Catch up
It has been a moment since writing a blog post. I recently built out an iOS app for tracking my weightlifting and running. After programming on the project in my free time for two months, I needed a break. So my attention turned back to using my local machine’s gpu to explore the world of large language models (LLMs) and how they can be personalized with our own data privately.
Building a Local Knowledge Worker with LLMs
Before my dive into the iOS app, I was working on fine-tuning a local large language model (LLM) directly on my Linux desktop. My initial focus was on autonomous vehicles—experimenting with how self-driving car models are trained using real-world data.
But eventually, I shifted my attention toward large language models and how we can personalize them with our own data.
Round One: Manual Data Injection (and Failure)
My first attempt at personalizing an LLM involved manually injecting data into the model. I quickly realized this was more complex than expected and, honestly, didn’t get great results. But I wasn’t discouraged—I saw it as a learning opportunity and began planning a more structured second attempt.
Round Two: The Knowledge Worker
This time, I set out to build something I call a Knowledge Worker—a local, command-line-based assistant powered by a language model running entirely on my machine. The idea was simple but powerful: install a local LLM, ingest domain-specific documents (like PDFs), and fine-tune or customize the model to answer questions with high context-awareness.
The Stack
Here’s what I used to build it:
-
Model: LLaMA 2 7B Chat (Q2_K GGUF format), downloaded from Hugging Face
-
Model Loader: llama-cpp-python to run the model locally via CPU/GPU
-
Vector DB: ChromaDB for storing and retrieving embeddings
-
Embedding Models: Sentence Transformers
-
Tooling: LangChain for orchestration
-
Document Parsing: unstructured for extracting text from PDFs
-
Agents & Search: CrewAI and duckduckgo-search to enable real-time web research
The Workflow
Load a Model
I used llama-cpp-python to load my quantized LLaMA 2 model entirely offline.
Ingest Documents
I fed the app a few PDF documents—mostly training guides and exercise science research. Using LangChain and ChromaDB, I parsed and embedded the contents into a vector database.
Question Answering
Once indexed, I could query the system about specific training methodologies. For example, I asked it to summarize a trainer’s workout philosophy, and it returned detailed, contextually accurate answers.

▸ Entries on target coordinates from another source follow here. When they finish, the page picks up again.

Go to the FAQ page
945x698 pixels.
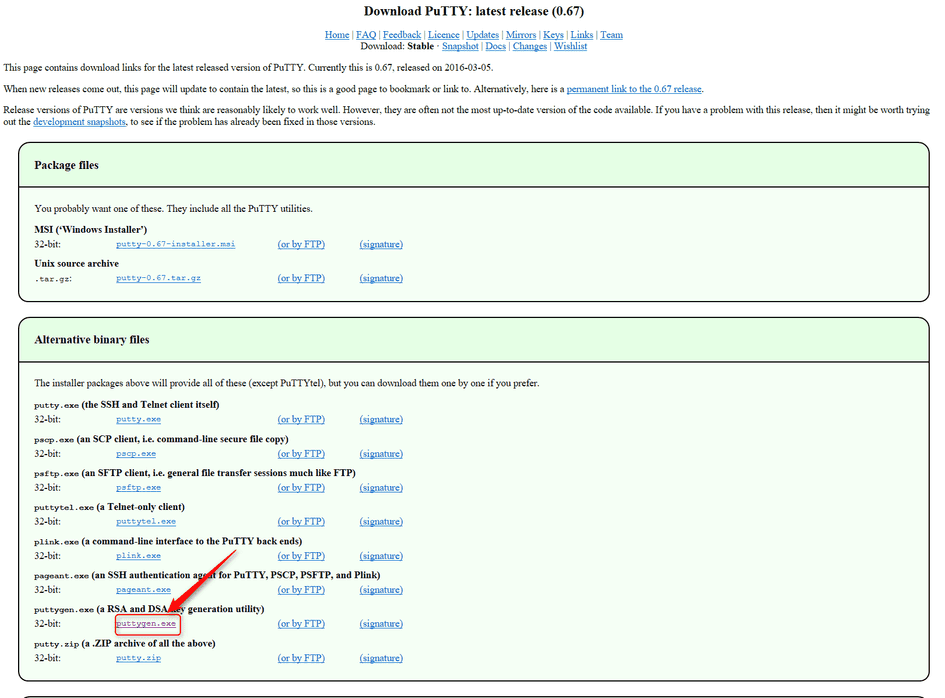[366, 35]
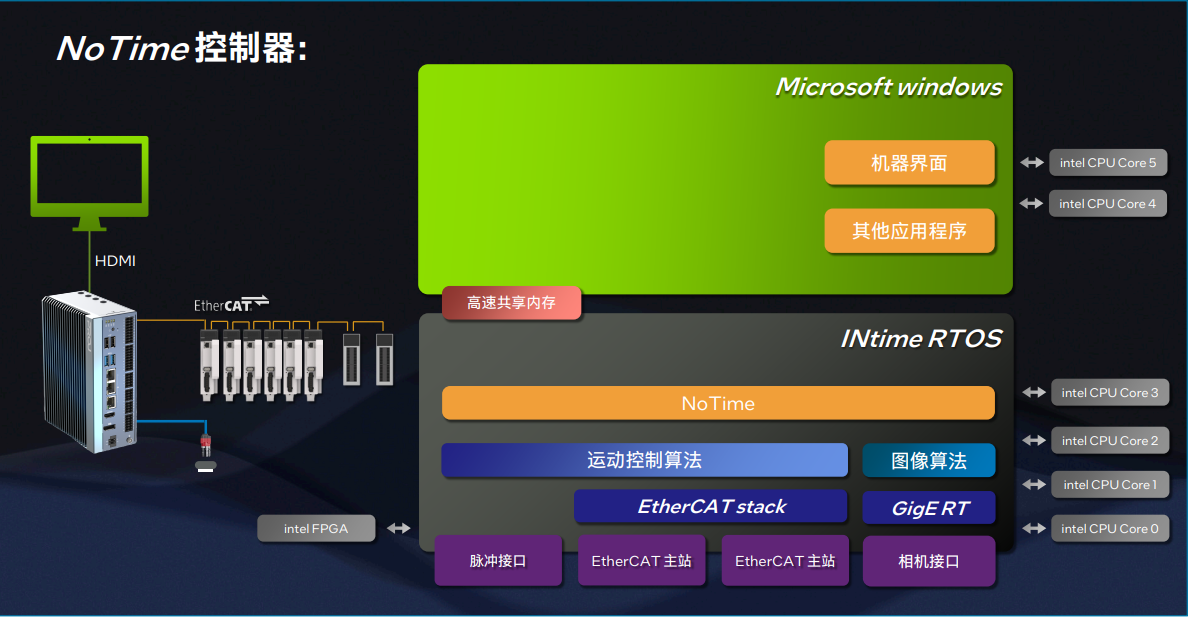This screenshot has width=1188, height=617.
Task: Select the 相机接口 purple block
Action: click(x=929, y=561)
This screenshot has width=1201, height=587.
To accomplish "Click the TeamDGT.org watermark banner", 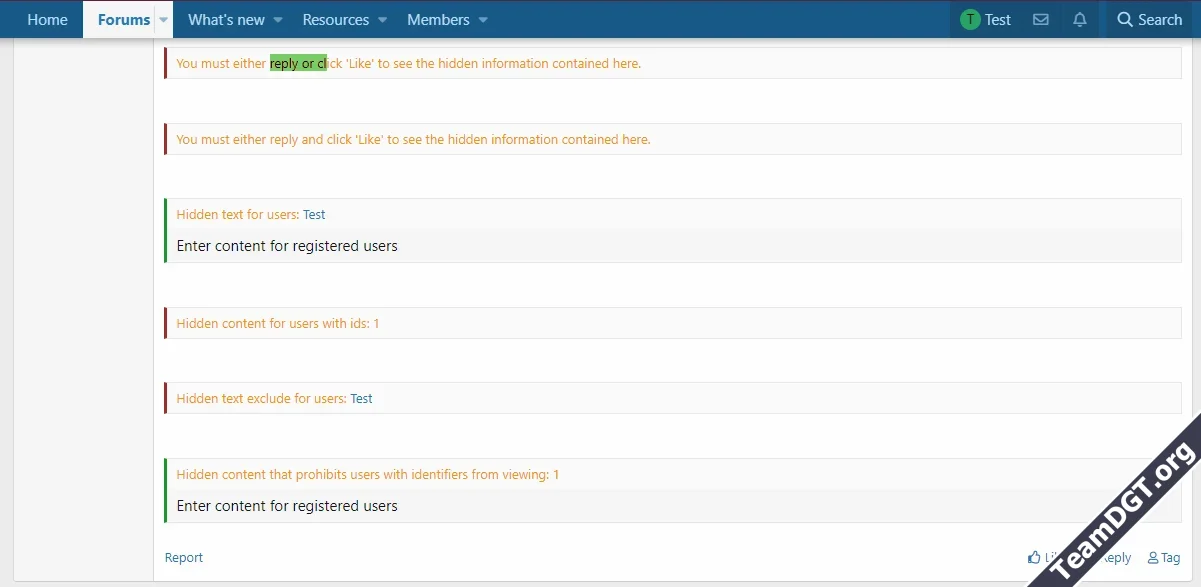I will (x=1125, y=510).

Chaining with Research Agents
To go beyond static document analysis, I added CrewAI agents equipped with DuckDuckGo search. This allowed the assistant to combine internal knowledge (from PDFs) with fresh data from the web in a single response chain.
Why This Matters
Many want the power of AI without relying on external APIs or exposing sensitive data. A locally hosted model that can read internal docs, scan the web, and generate actionable insights could supercharge internal workflows, research, and decision-making—all while preserving privacy.